# WORK TASK
Starting at the line that contains "Task: Click the RS1 name cell" and stopping at the line that contains "Select the purple 04 arrow step", restate each line of the records below exactly. Omit the pictures.

● ● ● ● ● ● ●

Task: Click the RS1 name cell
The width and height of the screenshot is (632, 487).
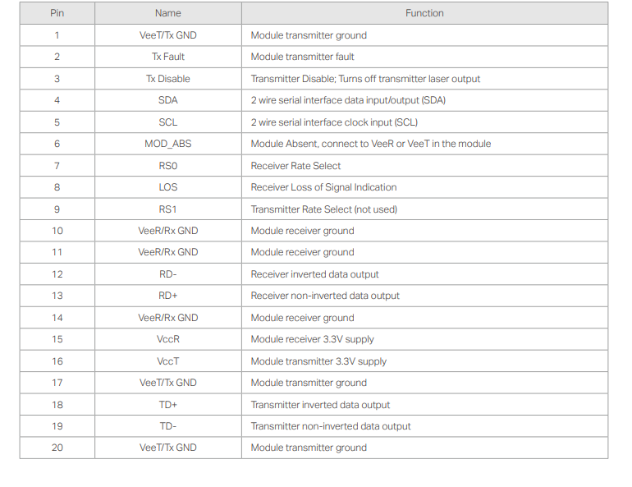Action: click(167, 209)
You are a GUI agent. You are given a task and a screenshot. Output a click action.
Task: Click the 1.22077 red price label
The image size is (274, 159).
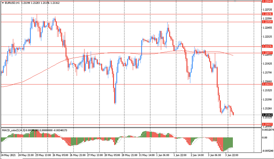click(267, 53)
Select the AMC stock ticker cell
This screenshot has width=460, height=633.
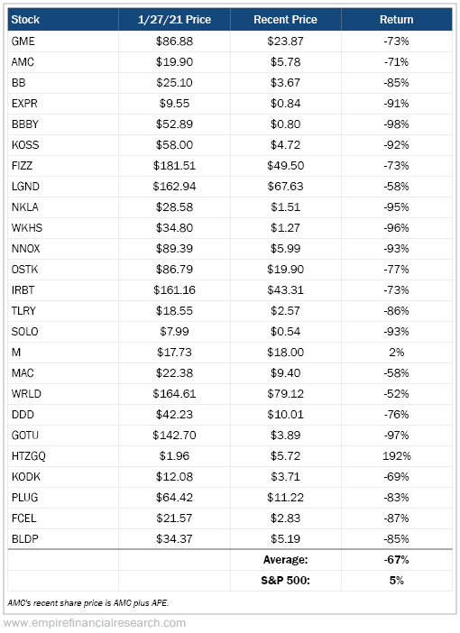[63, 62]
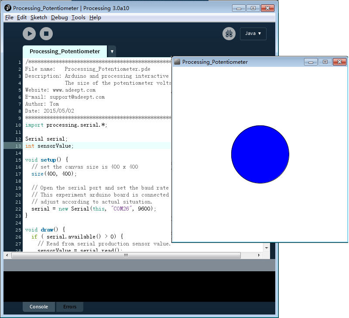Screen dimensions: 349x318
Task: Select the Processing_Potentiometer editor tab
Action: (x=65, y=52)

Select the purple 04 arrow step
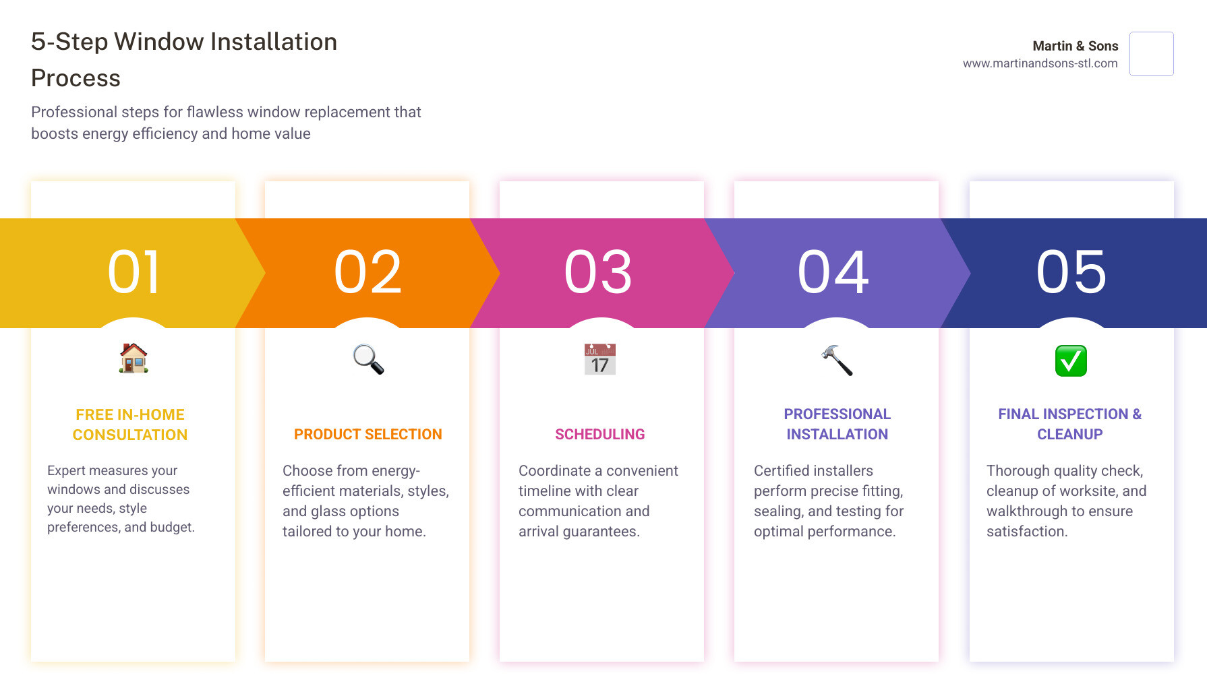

● ● ● ● ● ● ●

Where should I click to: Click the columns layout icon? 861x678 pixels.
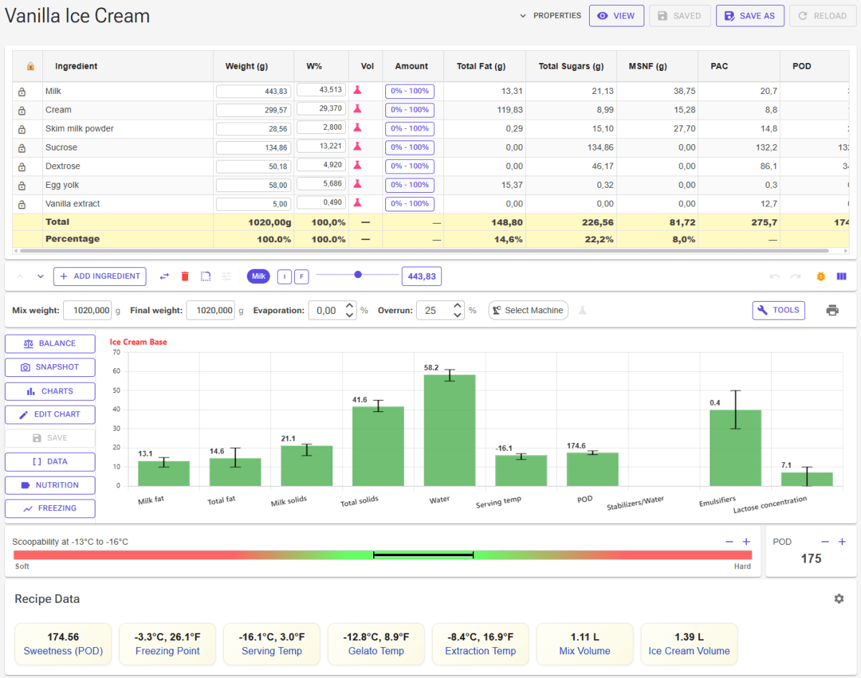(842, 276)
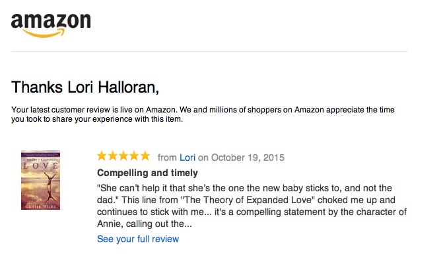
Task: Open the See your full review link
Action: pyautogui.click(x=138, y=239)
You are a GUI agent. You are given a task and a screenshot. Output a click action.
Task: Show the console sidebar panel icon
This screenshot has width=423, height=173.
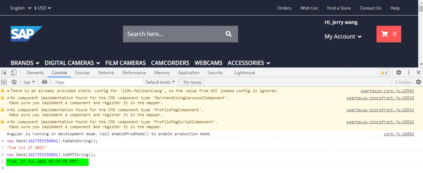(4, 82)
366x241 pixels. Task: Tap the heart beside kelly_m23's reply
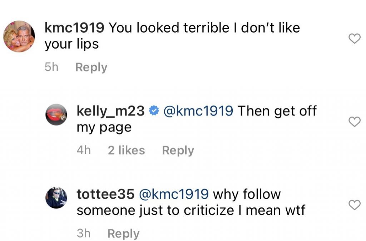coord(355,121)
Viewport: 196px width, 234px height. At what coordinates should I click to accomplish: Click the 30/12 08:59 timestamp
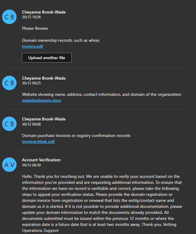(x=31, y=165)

● ● ● ● ● ● ●

# SOLUTION FOR THIS EXERCISE
Task: Click the RS1 name cell
The width and height of the screenshot is (632, 487).
Action: click(167, 209)
You are a GUI agent. You are given a task and a screenshot. Output a click action.
Task: Click the 1.22077 red price label
The image size is (274, 159).
click(267, 53)
Select the AMC stock ticker cell
This screenshot has width=460, height=633.
[63, 62]
Screen dimensions: 349x318
Task: Select the Processing_Potentiometer editor tab
Action: (x=65, y=52)

Select the purple 04 arrow step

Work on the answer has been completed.